Well, here's an example. This is a discussion around an article called "The Island Where People Forget to Die." It's about an island in Greece where people live a really, really, really, really, really, really long time. And what we're seeing here is we're seeing a conversation that's stemming from that first tweet down in the bottom left-hand corner. So we get to see the scope of this conversation over about 9 hours; right now, we're going to creep up to 12 hours here in a second.
But we can also see what that conversation looks like in three dimensions. And that three-dimensional view is actually much more useful for us. As humans, we are really used to things that are structured as three dimensions. So, we can look at those little off-shoots of conversation, we can find out what exactly happened. And this is an interactive, exploratory tool so we can go through every step in the conversation.

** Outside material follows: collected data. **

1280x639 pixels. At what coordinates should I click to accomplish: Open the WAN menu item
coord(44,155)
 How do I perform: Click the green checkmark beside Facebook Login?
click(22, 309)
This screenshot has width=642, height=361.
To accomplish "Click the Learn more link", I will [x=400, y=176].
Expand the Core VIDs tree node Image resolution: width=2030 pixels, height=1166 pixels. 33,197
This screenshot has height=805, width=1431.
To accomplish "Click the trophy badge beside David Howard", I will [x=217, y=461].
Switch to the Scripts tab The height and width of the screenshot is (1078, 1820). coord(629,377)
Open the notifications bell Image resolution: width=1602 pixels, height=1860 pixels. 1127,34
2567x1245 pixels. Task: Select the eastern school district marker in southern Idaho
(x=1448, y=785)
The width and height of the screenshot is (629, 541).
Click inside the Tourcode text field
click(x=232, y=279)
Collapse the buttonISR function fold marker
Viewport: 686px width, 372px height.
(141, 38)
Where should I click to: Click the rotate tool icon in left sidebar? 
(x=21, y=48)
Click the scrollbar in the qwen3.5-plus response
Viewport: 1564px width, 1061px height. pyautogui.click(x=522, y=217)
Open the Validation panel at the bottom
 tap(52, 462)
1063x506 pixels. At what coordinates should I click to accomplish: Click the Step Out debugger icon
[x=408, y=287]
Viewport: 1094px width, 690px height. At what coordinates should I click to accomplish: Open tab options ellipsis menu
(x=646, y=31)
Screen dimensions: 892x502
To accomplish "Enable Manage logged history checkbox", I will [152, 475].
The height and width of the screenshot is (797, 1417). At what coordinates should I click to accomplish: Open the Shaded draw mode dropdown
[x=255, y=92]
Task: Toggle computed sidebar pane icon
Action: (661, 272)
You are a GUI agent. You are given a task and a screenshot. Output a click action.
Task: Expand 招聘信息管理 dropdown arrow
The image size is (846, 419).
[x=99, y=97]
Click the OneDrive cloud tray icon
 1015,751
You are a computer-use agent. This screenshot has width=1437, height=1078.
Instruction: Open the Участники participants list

We can look at who the people were, what they said, how old they are, where they live, who follows them, and so on, and so on, and so on. So, the Times creates about 6,500 pieces of content every month, and we can model every single one of the conversations that happen around them. And they look somewhat different.
Depending on the story and depending on how fast people are talking about it and how far the conversation spreads, these structures, which I call these conversational architectures, end up looking different. So, these projects that I've shown you, I think they all involve the same thing: we can take small pieces of data and by putting them together, we can generate more value; we can do more exciting things with them.
But so far we've only talked about Twitter, right? And Twitter isn't all the data. We learned a moment ago that there is tons and tons, tons more data out there. And specifically, I want you to think about one type of data because all of you guys, everybody in this audience, we, we, me as well, are data-making machines. We are producing data all the time. Every single one of us, we're producing data.
Somebody else, though, is storing that data. Usually, we put our trust into companies to store that data, but what I want to suggest here is that rather than putting our trust in companies to store that data, we should put the trust in ourselves because we actually own that data. Right, that is something we should remember. Everything that someone else measures about you, you actually own.
So, it's my hope, maybe because I'm a Canadian, that all of us can come together with this really valuable data that we've been storing, and we can collectively launch that data toward some of the world's most difficult problems because big data can solve big problems, but I think it can do it the best if it's all of us who are in control. Thank you.